Adolescence – an age of health opportunity?

Prof Dr Lucia Reisch,  Chair of I Family Consumer Science WP asks…

Lucia Reisch says:
“Adolescence can be an ‘age of opportunity’ for establishing healthier lifestyles.”

“The recently published Health Behaviour in School-aged Children (HBSC) study, a WHO collaborative cross-national study ( offers some worrying insights into the lifestyle habits of young people which provide even more justification for the investment being made in the I Family study.

Every four years, this WHO survey, involving over 200,000 boys and girls aged 11, 13 and 15 years from some 40 countries and regions across Europe and North America, examines a wide range of topics significant to this age group from liking school to body weight, energy expenditure to bullying in school.

This year, the Report Summary states: ‘While young people enjoy better health and development opportunities than ever before, many are involved in behaviors that compromise their health (such as smoking, drinking and having an unhealthy diet) and report poor self-related health.’ (Currie et al. 2012, p. 1)

What is particularly disturbing is the fact that these unhealthy behaviours drastically increase with both age and low social-economic status.

In other words, even if parents (and hopefully also kindergartens and schools) have managed to help children develop healthy eating and activity patterns into their ‘tweens’ (10-12 years of age), there is a distinct probability that, as teenagers, these healthy routines are lost and are substituted by unhealthier ones such as skipping breakfast, eating less fruit and vegetables, having more soft drinks, not getting enough sleep, smoking and drinking.

While this might not be of surprise to parents of teens, it is still disheartening to see how often this pattern is repeated. Yet, the report also shows that health patterns vary significantly across countries, and also between the genders, suggesting that the social, economic and environmental contexts that the tweens and teens experience influence their choices significantly.
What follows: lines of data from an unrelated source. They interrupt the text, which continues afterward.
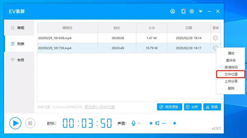Adjust the speaker volume slider
This screenshot has width=247, height=138.
[x=175, y=123]

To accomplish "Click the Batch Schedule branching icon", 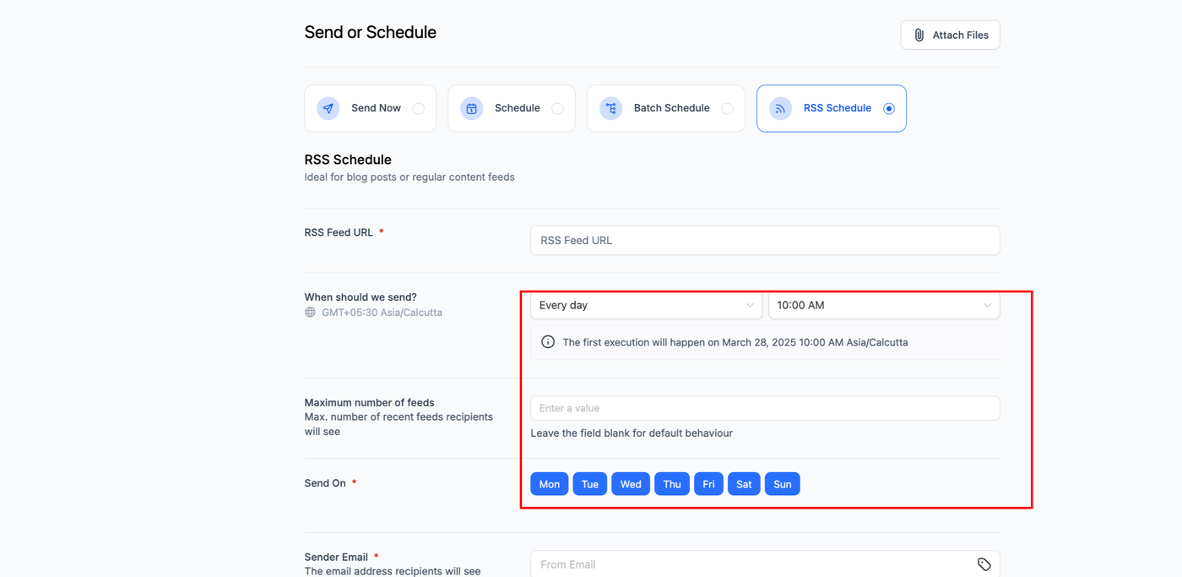I will (x=610, y=108).
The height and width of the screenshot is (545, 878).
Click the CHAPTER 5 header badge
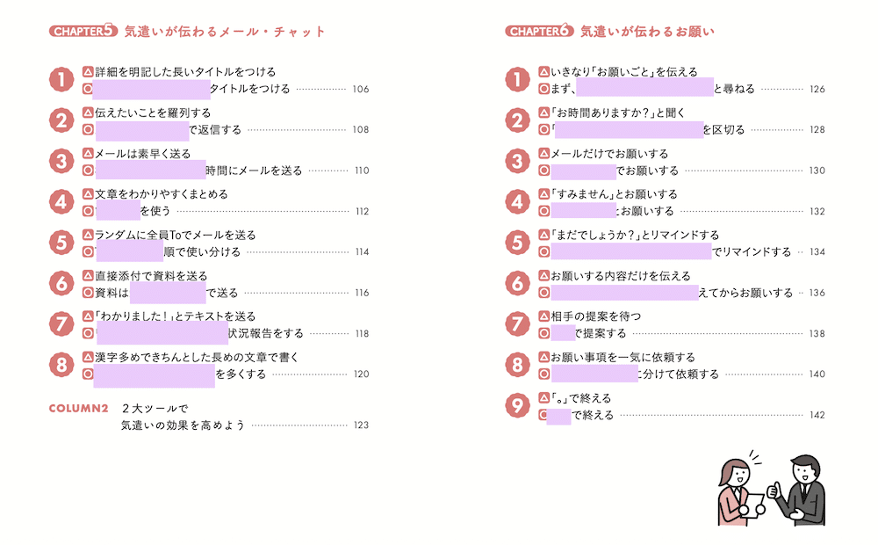coord(83,33)
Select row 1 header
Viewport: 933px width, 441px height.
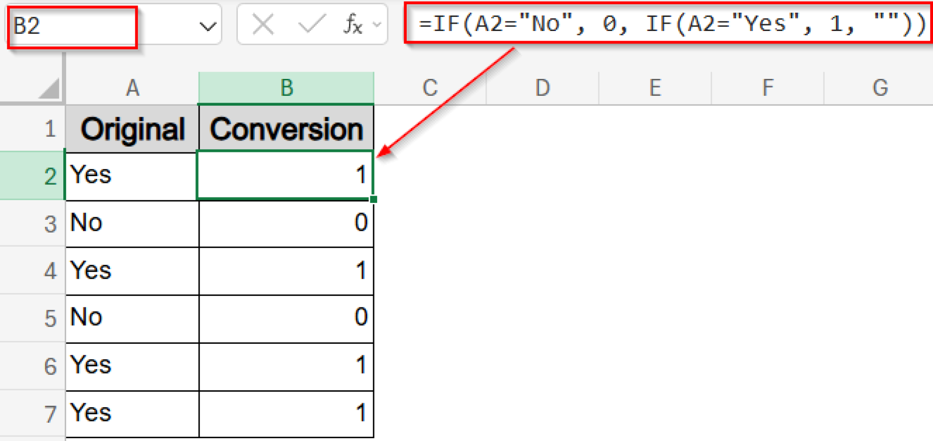click(50, 129)
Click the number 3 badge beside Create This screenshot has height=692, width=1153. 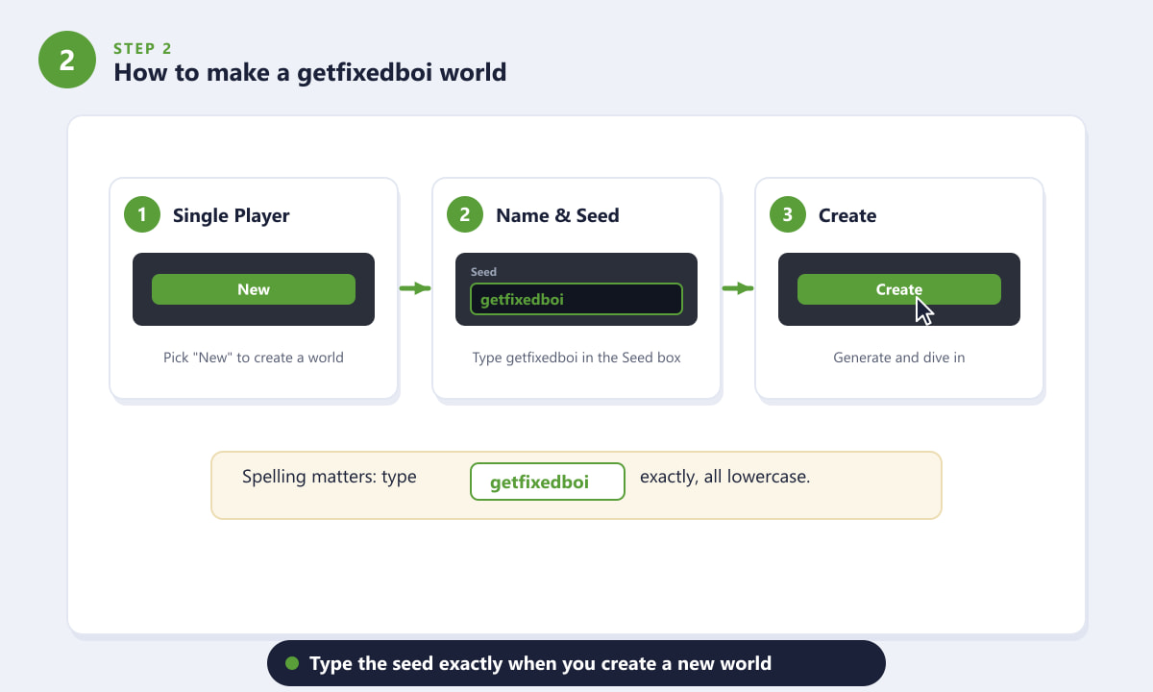coord(788,215)
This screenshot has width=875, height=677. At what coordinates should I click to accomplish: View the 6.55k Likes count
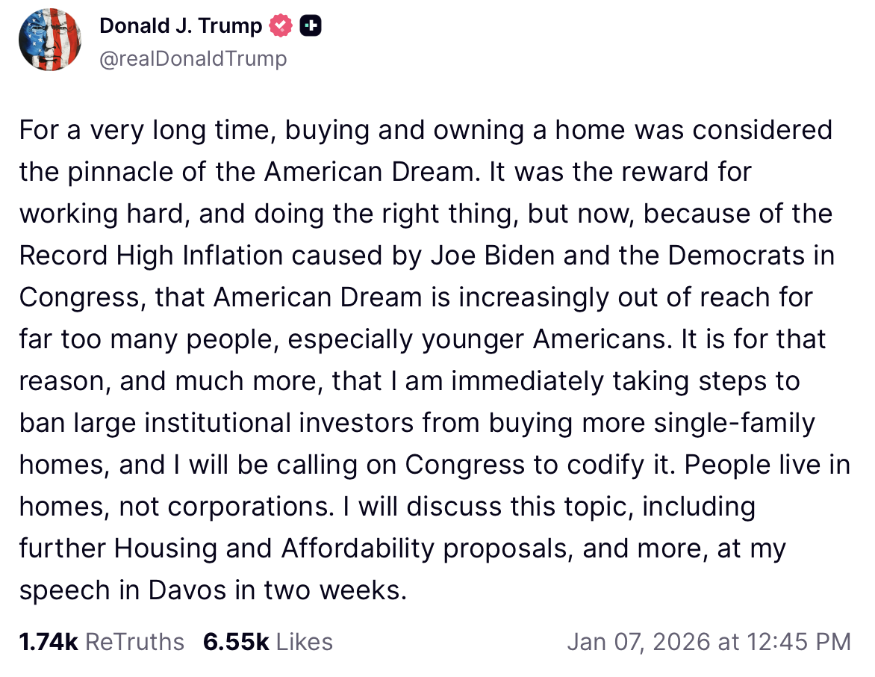point(235,642)
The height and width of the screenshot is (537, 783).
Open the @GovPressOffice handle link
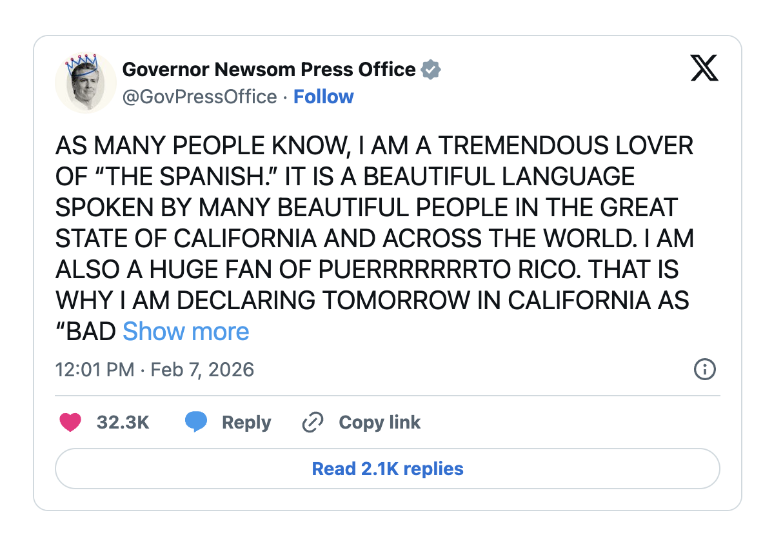point(200,97)
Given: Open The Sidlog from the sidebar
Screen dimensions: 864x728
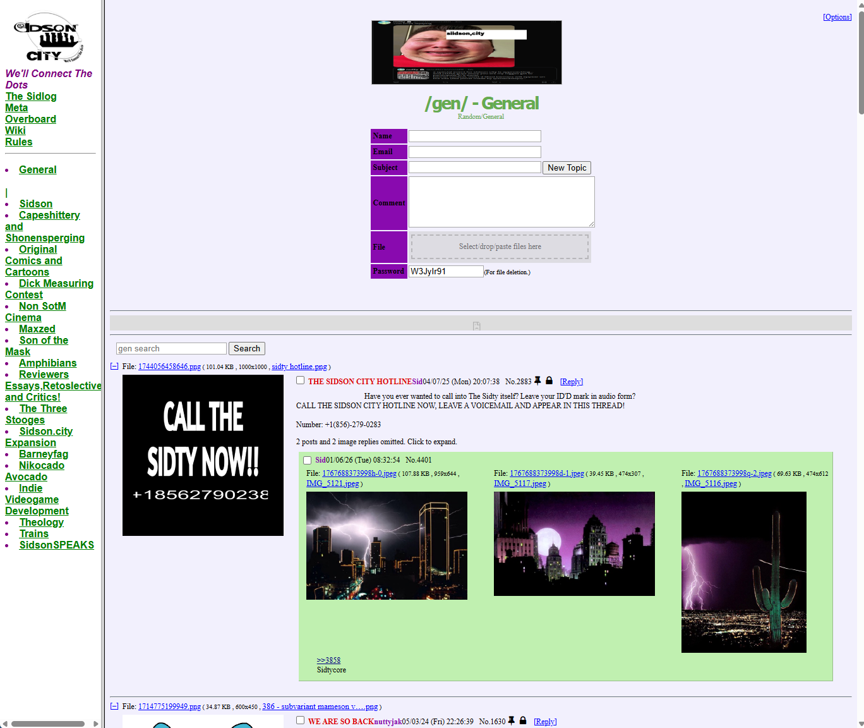Looking at the screenshot, I should click(31, 96).
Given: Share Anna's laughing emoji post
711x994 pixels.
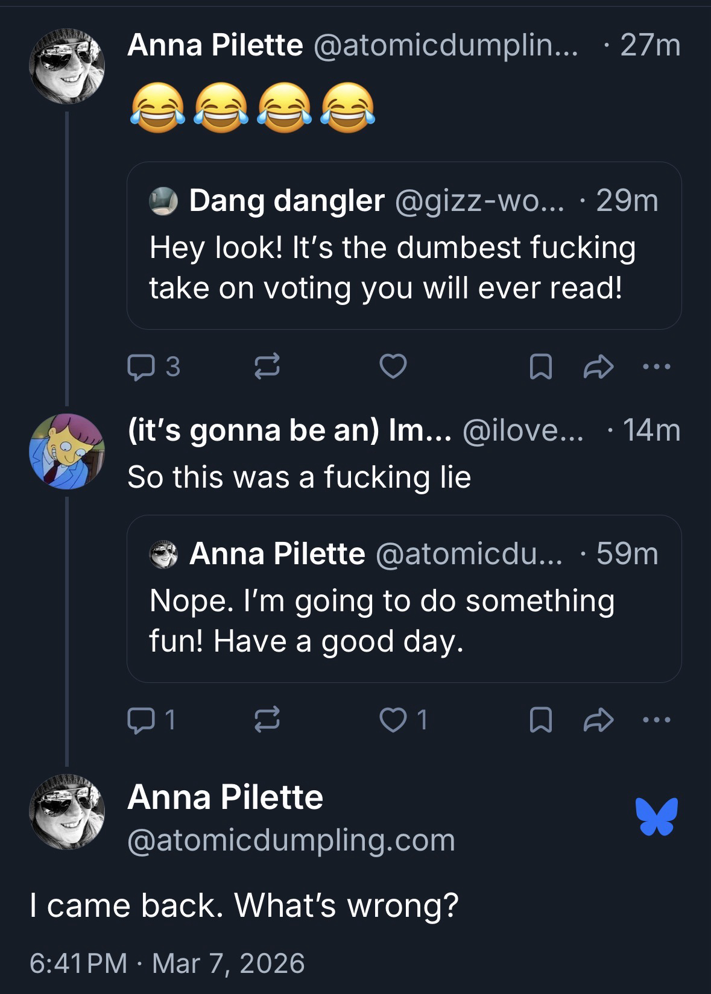Looking at the screenshot, I should (598, 366).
Based on better knowledge, more qualitative and quantitative empirical evidence which will be provided by the I Family study, public policy might be able to contribute to creating and reinforcing the social environments – in particular the family, but also peers and schools – within which young people can be supported to retain healthy habits and establish self-protective strategies.

And there are some good examples cited in the Report such as Sweden (one of the countries involved in I Family) having the lowest consumption of soft drinks by 11 year olds of any country in the world. This has been attributed to strict adherence to the Nordic Dietary Guidelines in school diets and enforced regulation governing marketing and advertising activities directed at children.

In my view, this example demonstrates that adolescence can be – and should be made to be – ‘an age of opportunity’ for maintaining and establishing healthier lifestyles that last for life.

Lucia Reisch is Professor for Intercultural Consumer Behaviour and Consumer Policy at Copenhagen Business School in Copenhagen, Denmark. She chairs the Work Package “Consumer Science” in I Family.